* EXERCISE AIM
Please set out each line below exactly as it stands, without the images.

------------------------------------------------------------

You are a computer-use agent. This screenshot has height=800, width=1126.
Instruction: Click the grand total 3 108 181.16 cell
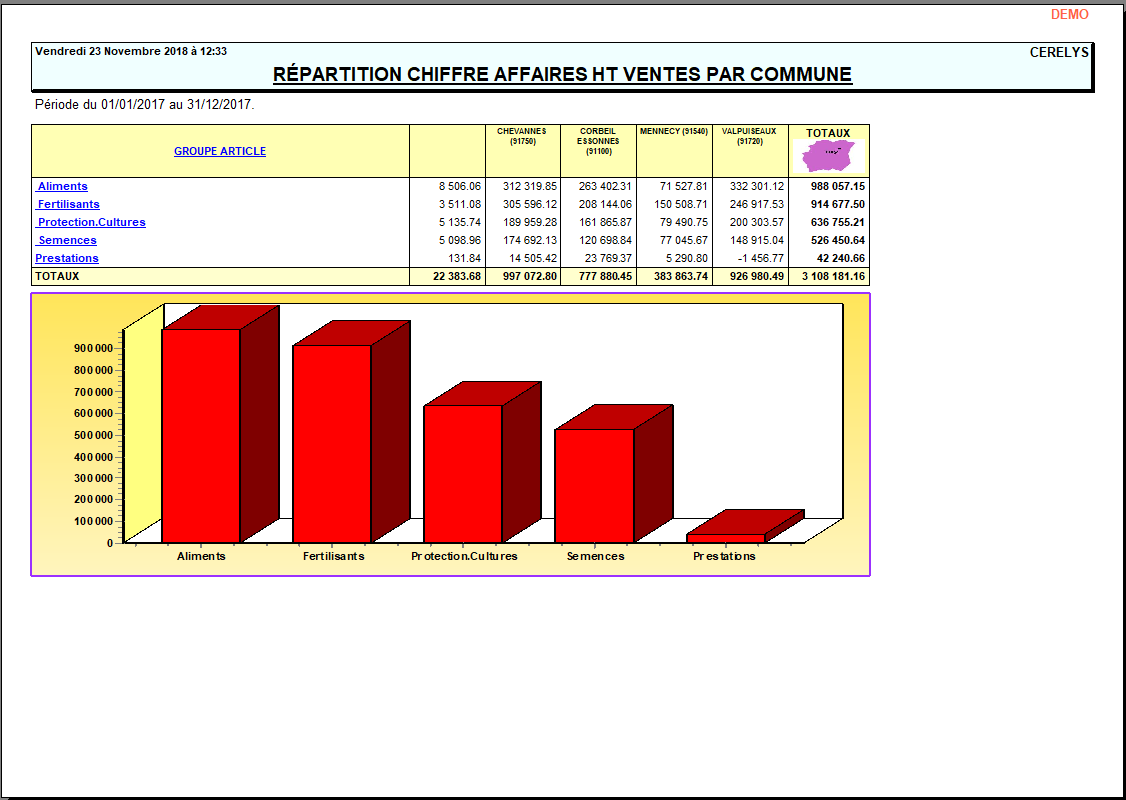[829, 276]
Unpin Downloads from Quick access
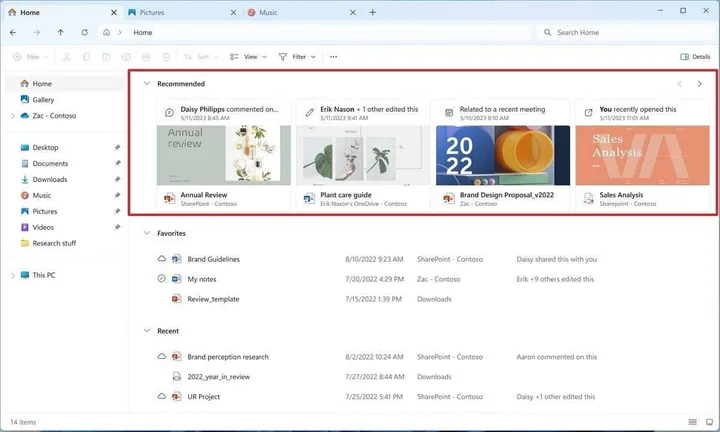The height and width of the screenshot is (432, 720). (117, 180)
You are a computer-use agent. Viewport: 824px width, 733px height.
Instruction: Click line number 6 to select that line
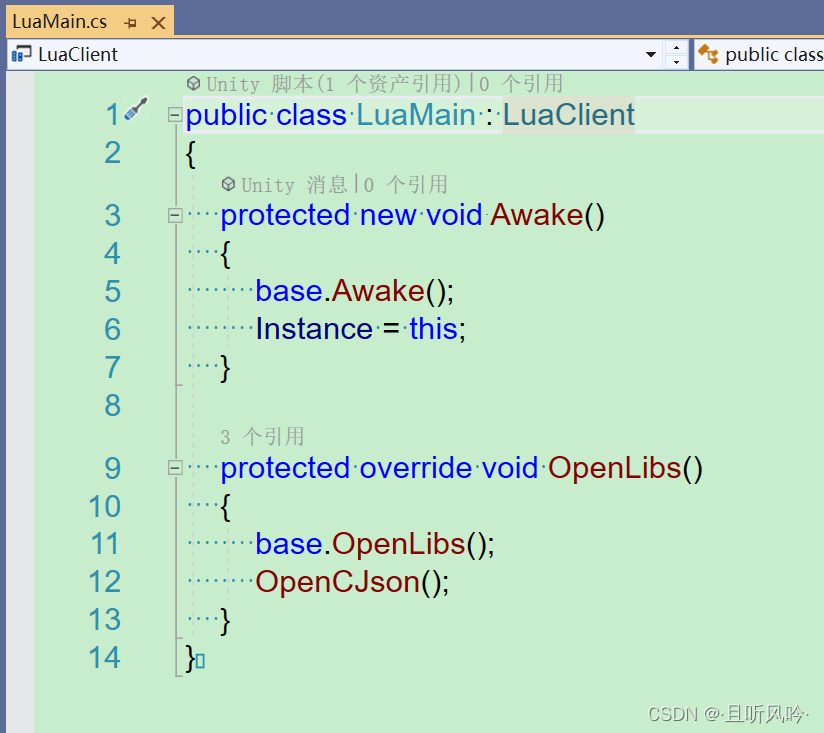coord(112,329)
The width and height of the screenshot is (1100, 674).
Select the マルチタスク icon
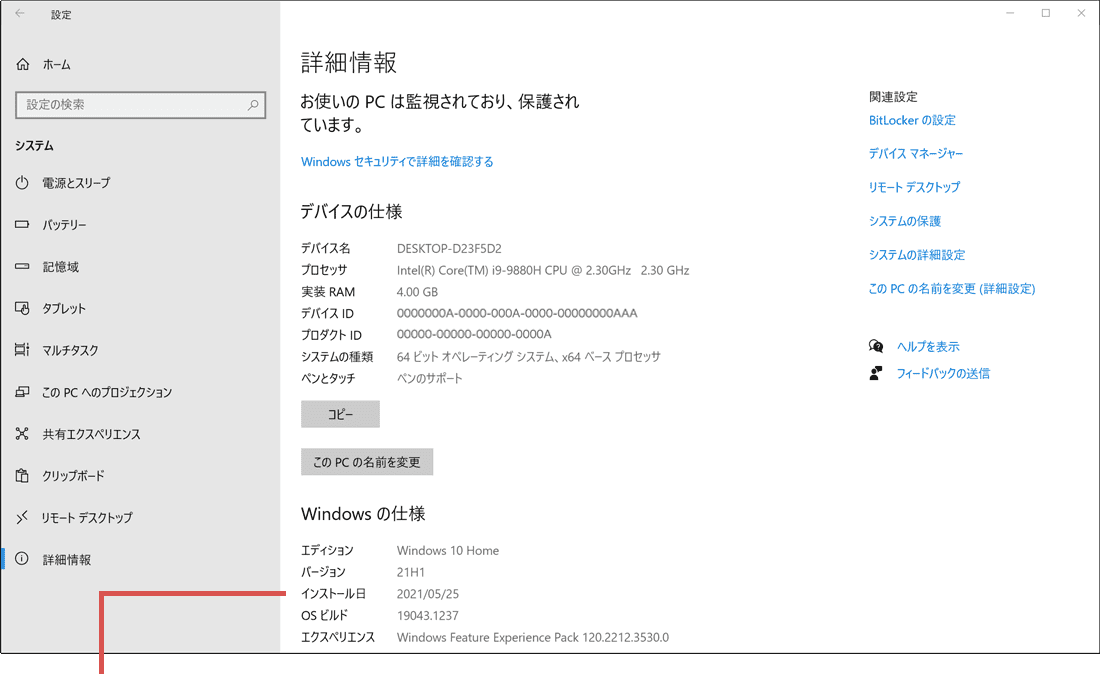point(22,350)
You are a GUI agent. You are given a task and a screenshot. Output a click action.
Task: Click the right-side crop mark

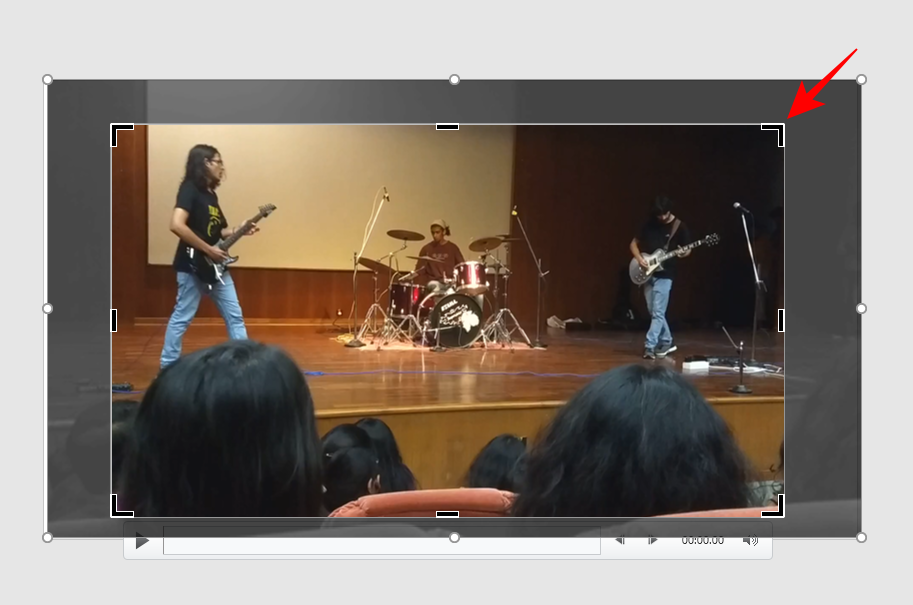click(x=782, y=320)
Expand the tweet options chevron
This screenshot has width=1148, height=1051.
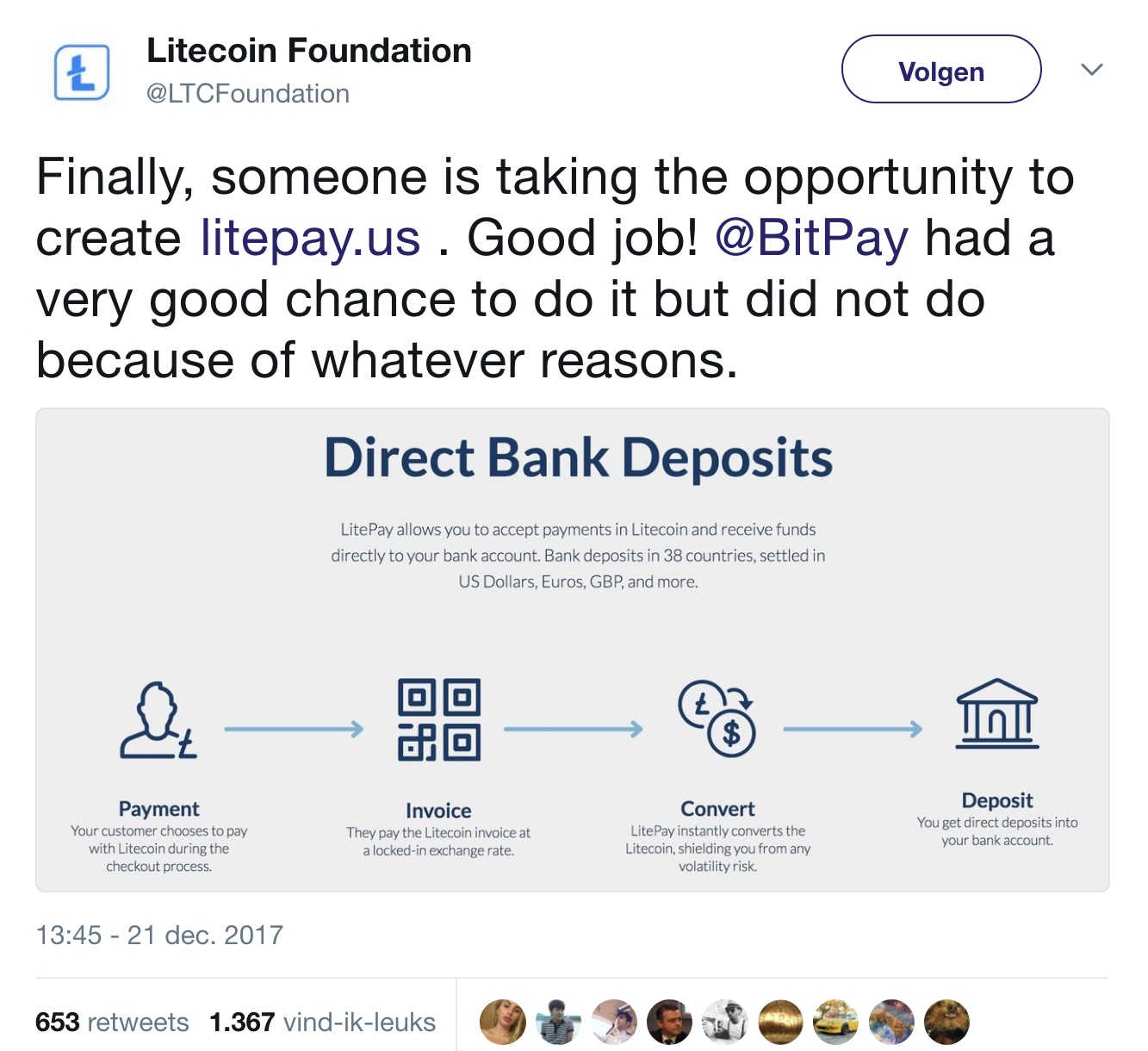(x=1091, y=70)
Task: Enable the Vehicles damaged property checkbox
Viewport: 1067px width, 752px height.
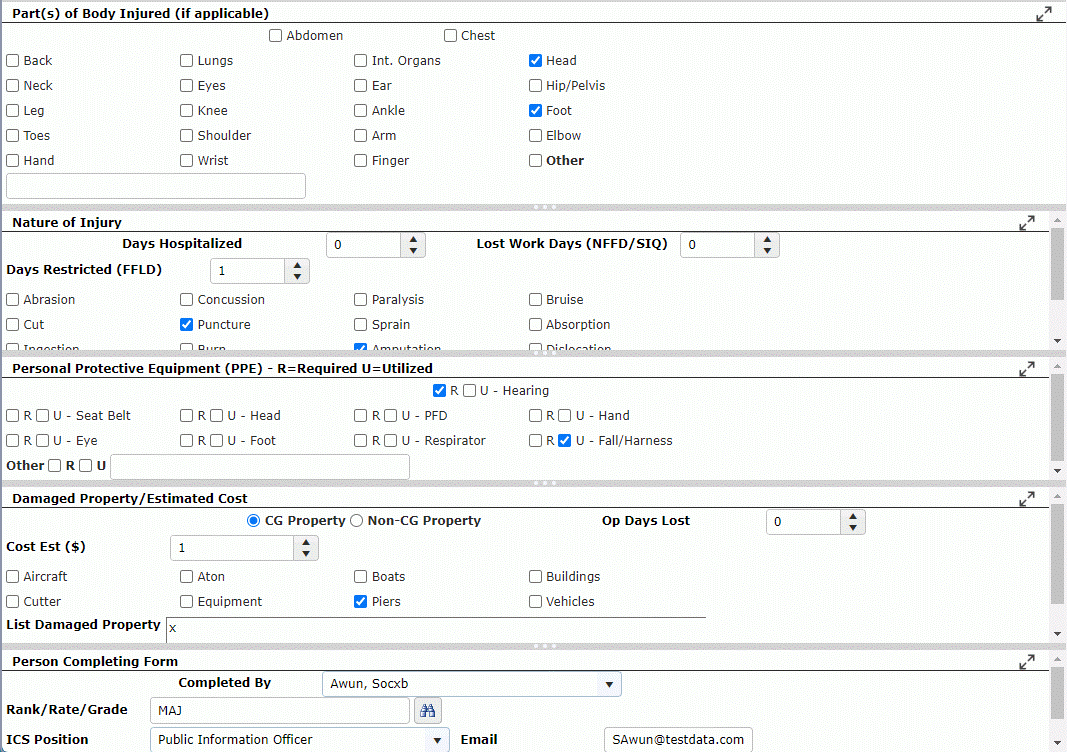Action: (x=536, y=602)
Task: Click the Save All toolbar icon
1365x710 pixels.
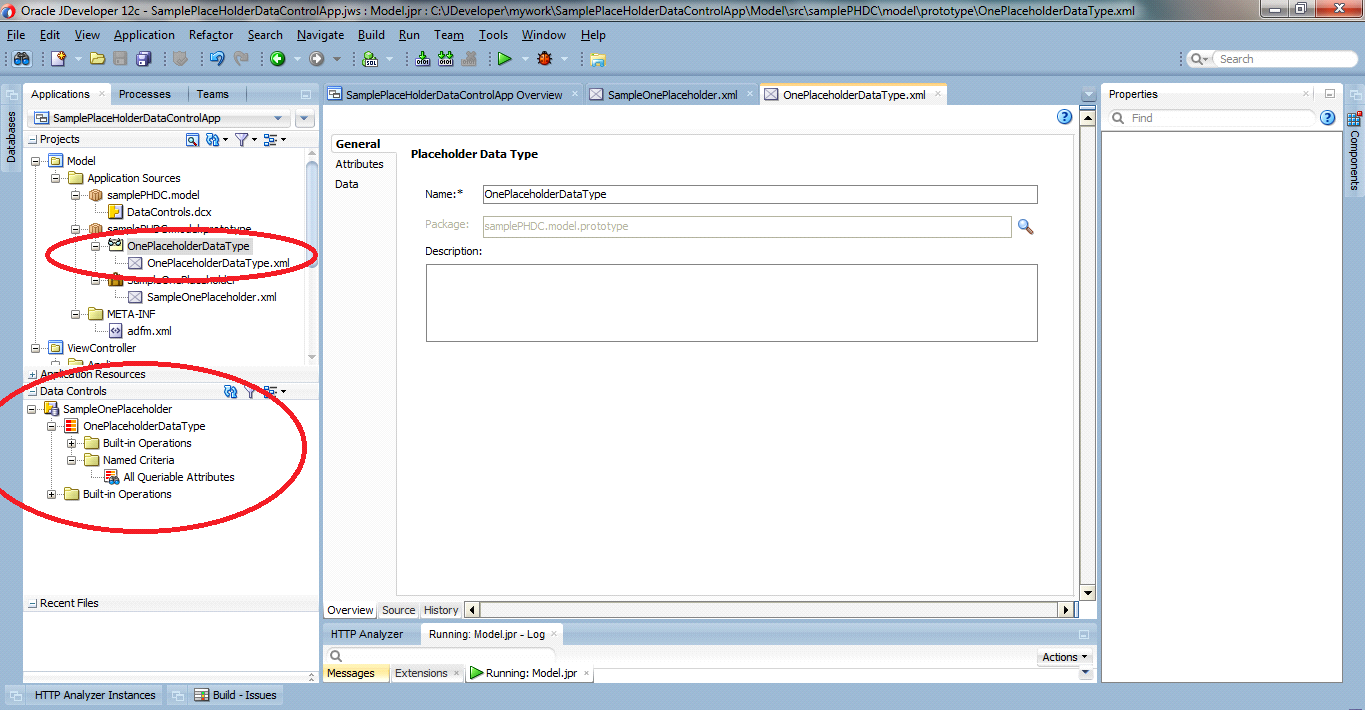Action: click(143, 58)
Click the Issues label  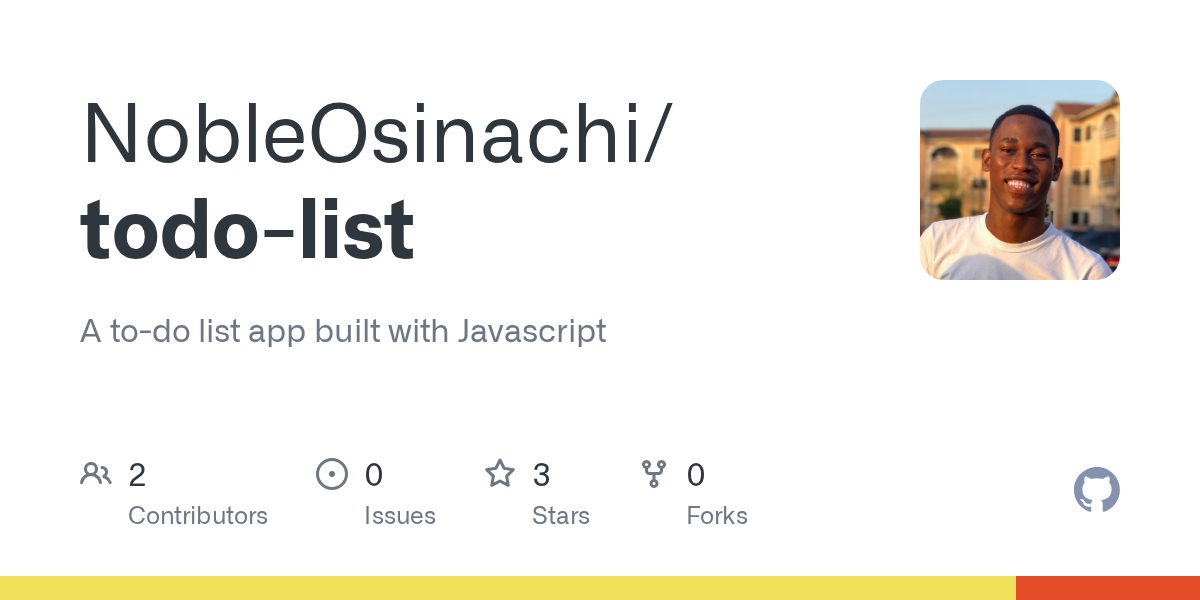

------------------------------------------------------------

* RESPONSE BOX
You are a computer-use agent. This screenshot has height=800, width=1126.
Instruction: Click the grand total 3 108 181.16 cell
[829, 276]
Unpin Downloads from Quick access
The height and width of the screenshot is (432, 720). (117, 180)
You are a computer-use agent. Viewport: 824px width, 733px height.
Instruction: Click line number 6 to select that line
coord(112,329)
The width and height of the screenshot is (1100, 674).
Select the マルチタスク icon
point(22,350)
You are a GUI agent. You are given a task and a screenshot. Output a click action.
Task: Click the right-side crop mark

click(x=782, y=320)
Expand the tweet options chevron
This screenshot has width=1148, height=1051.
(x=1091, y=70)
Task: Enable the Vehicles damaged property checkbox
Viewport: 1067px width, 752px height.
Action: (x=536, y=602)
Task: Click the Save All toolbar icon
1365x710 pixels.
Action: click(143, 58)
Click the Issues label  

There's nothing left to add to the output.